Grantee in the News | Dec 2024

“Among Neighbors” premieres at the 2024 Warsaw Jewish Film Festival

Koret Board Co-President Dr. Anita Friedman and Director Yoav Potash pose at the premiere of “Among Neighbors” at the 2024 Warsaw Jewish Film Festival. Photo copyright Warsaw Jewish Film Festival/Maciej Jaźwiecki

This November, the new film “Among Neighbors” premiered at the Warsaw Jewish Film Festival. The film was executive produced by Koret Board Co-President Dr. Anita Friedman.

Combining evocative hand-drawn animation with revelatory interviews and verité footage, “Among Neighbors” examines Jewish-Polish relations through the story of Gniewoszów, a small, rural town where Jews and Polish Catholics lived side by side for centuries. At its core, the film zeroes in on the last living Holocaust survivor from the town, and an aging eyewitness who saw Jews murdered there — not by Nazis, but by her own Polish neighbors.

Today, all signs of Jewish life in the small town of Gniewoszów have vanished — even the Jewish tombstones disappeared, having been stolen from the destroyed cemetery. Now, a lifetime after the Holocaust, award-winning American filmmaker Yoav Potash (“Crime After Crime,” Sundance Film Festival) unearths the deepest mysteries of this town, revealing both the love and the hatred that local Poles felt for their Jewish neighbors. The town’s oldest residents, in the twilight of their days, divulge secrets held their entire lives, and their stories come to life in stunning animated scenes, accented by artful touches of magical realism.

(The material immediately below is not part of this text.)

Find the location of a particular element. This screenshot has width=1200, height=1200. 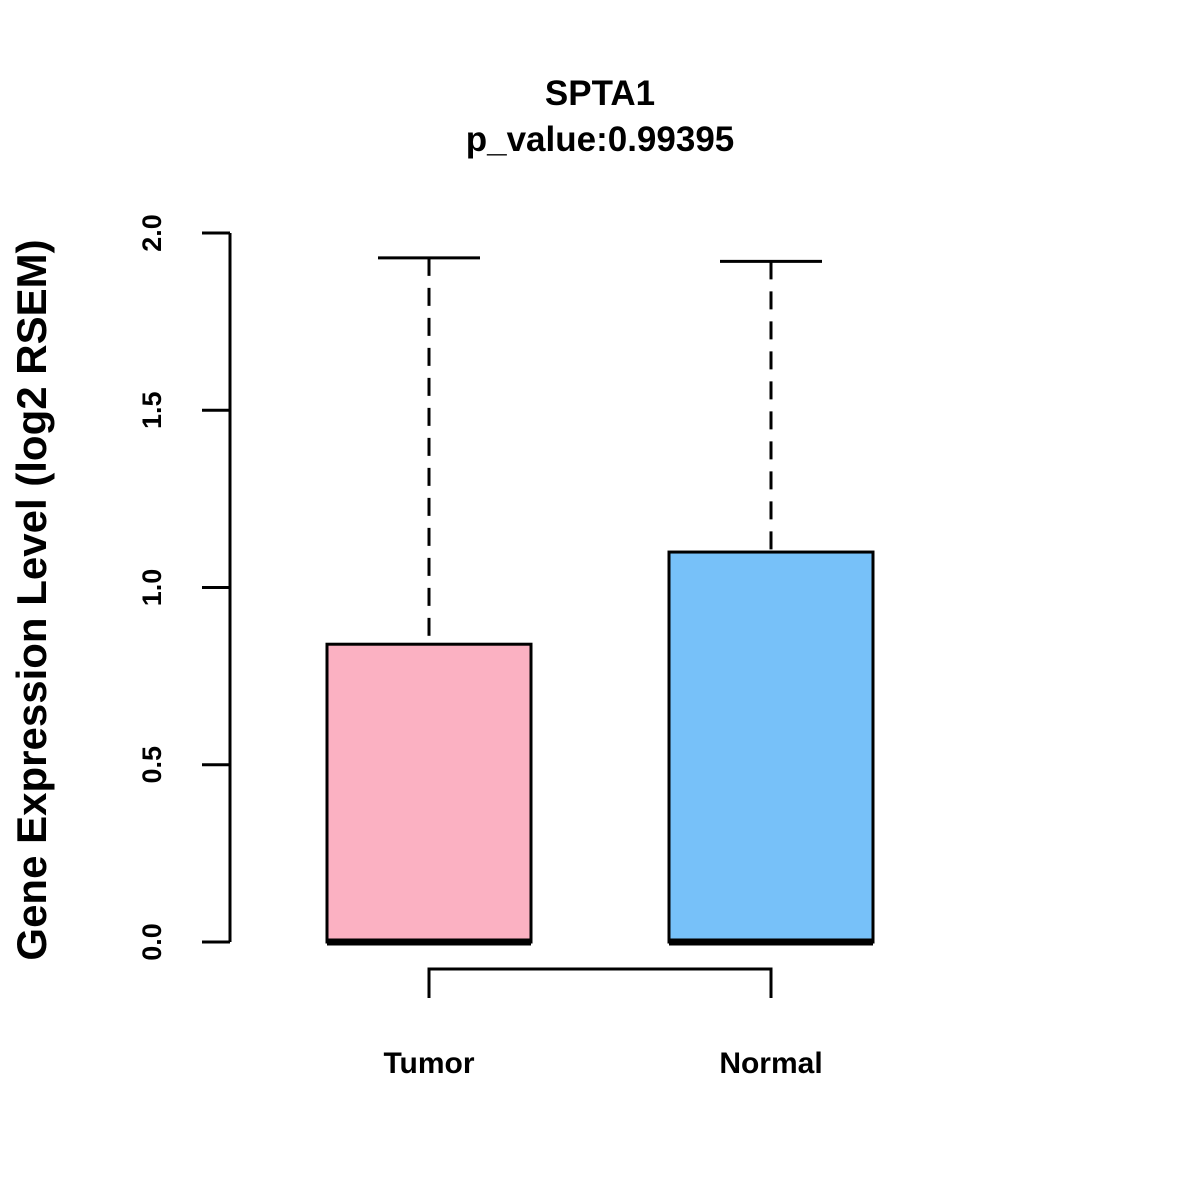

box-normal is located at coordinates (771, 747).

Ultimately, their collective, heartfelt account lays bare the manner in which ordinary Polish townsfolk made life and death choices about their Jewish neighbors, with decisions that reflect both the very best and the very worst of human nature. As this history is now questioned and whitewashed in favor of a more “patriotic” and politically popular narrative, “Among Neighbors” shows how true patriotism means embracing the truth, no matter how painful it may be.